Dichter en criticus Erik Jan Harmens schrijft over haar werk: ‘Diets kindergedichten zijn fris, eigen en herkenbaar. Veel mensen schrijven voor kinderen maar echt nieuwe fictie is zeldzaam.’ Op haar weblog Circusdirecteur en andere gedichten voor kinderen vind je gedichten van Nederlandse en Vlaamse dichters.

Wilde je als kind als iets met boeken gaan doen? Zo nee, wat wilde je dan worden?

Nee, ik wilde dierenarts worden. Schrijver worden kwam niet bij me op, ik kende niemand die dat was.

Las je als kind veel en wat waren je favoriete boeken?

Ik las me suf. Floddertje van Annie M.G. Schmidt tot het boek kapot was. Alle delen van In de Soete Suikerbol van W.G. van der Hulst, op saaie zondagen. Sjakie en de chocoladefabriek van Roald Dahl leende ik uit ons schoolbibliotheekje, wel vijf keer achter elkaar, zo goed vond ik het. De serie De Vijf van Enid Blyton, Pietje Bell en de boeken van Karl May over Winnetou en Old Shatterhand. Spannende (jongens)boeken hadden een streepje voor, die speelden we na.
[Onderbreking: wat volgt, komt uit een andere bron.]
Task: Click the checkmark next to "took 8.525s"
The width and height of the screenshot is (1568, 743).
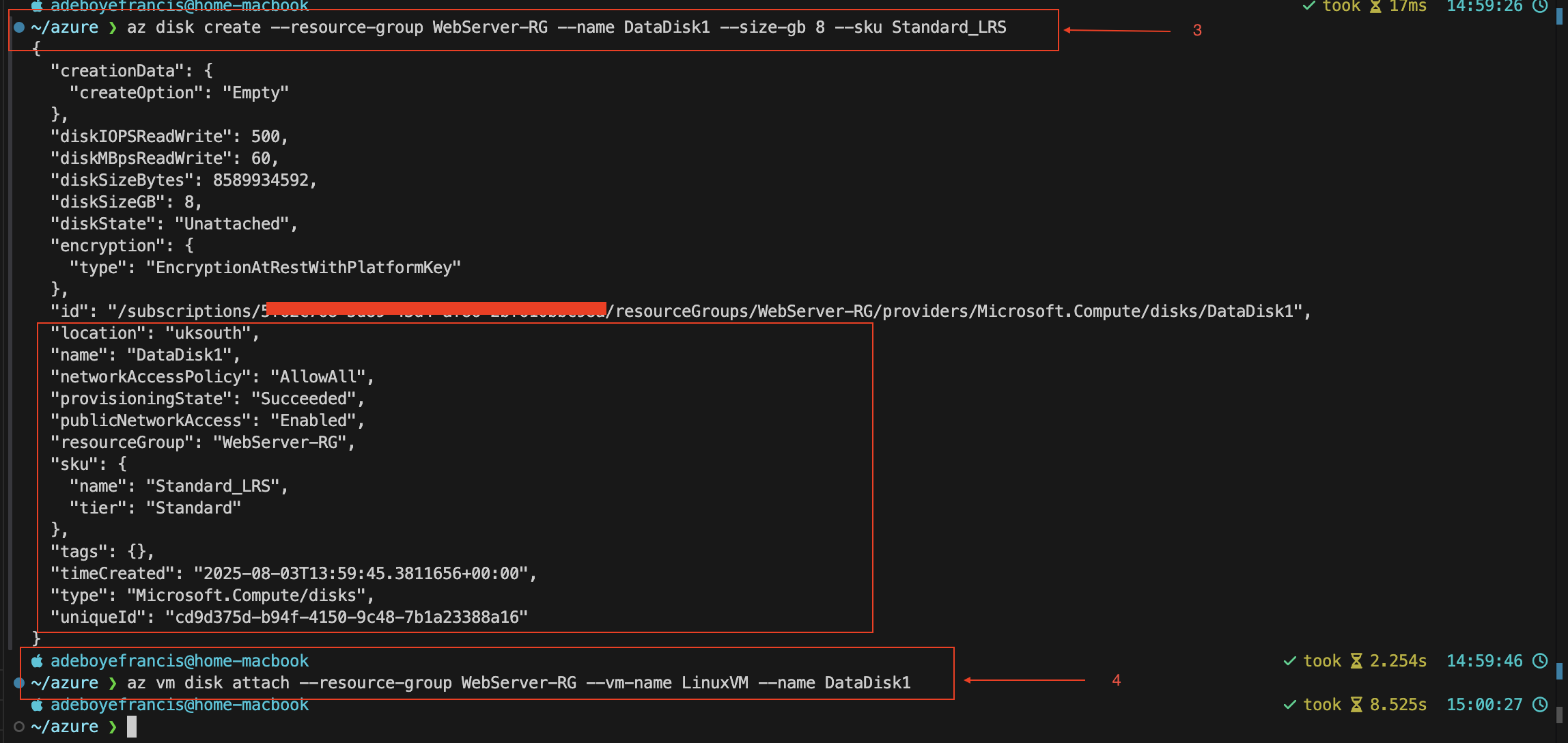Action: click(x=1289, y=704)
Is het een voordeel voor een schrijver dat je literatuurwetenschap hebt gestudeerd?

Het kan ook een nadeel zijn. Tijdens de studie word je geacht enorme hoeveelheden onleesbare theorie tot je te nemen. Zoiets inspireert niet tot goed schrijverschap. Voordeel vind ik dat ik de Europese literatuur redelijk goed ken, veel stijlen en genres heb gezien, en geleerd heb om teksten snel te analyseren. Misschien gaat het vinden van je eigen schrijfstem dan wat vlugger, maar dat weet ik niet zeker.

Hoe oud was je toen je je eerste gedicht schreef en waar ging het over?

Ik was acht jaar en het gedicht ging over Sinterklaas.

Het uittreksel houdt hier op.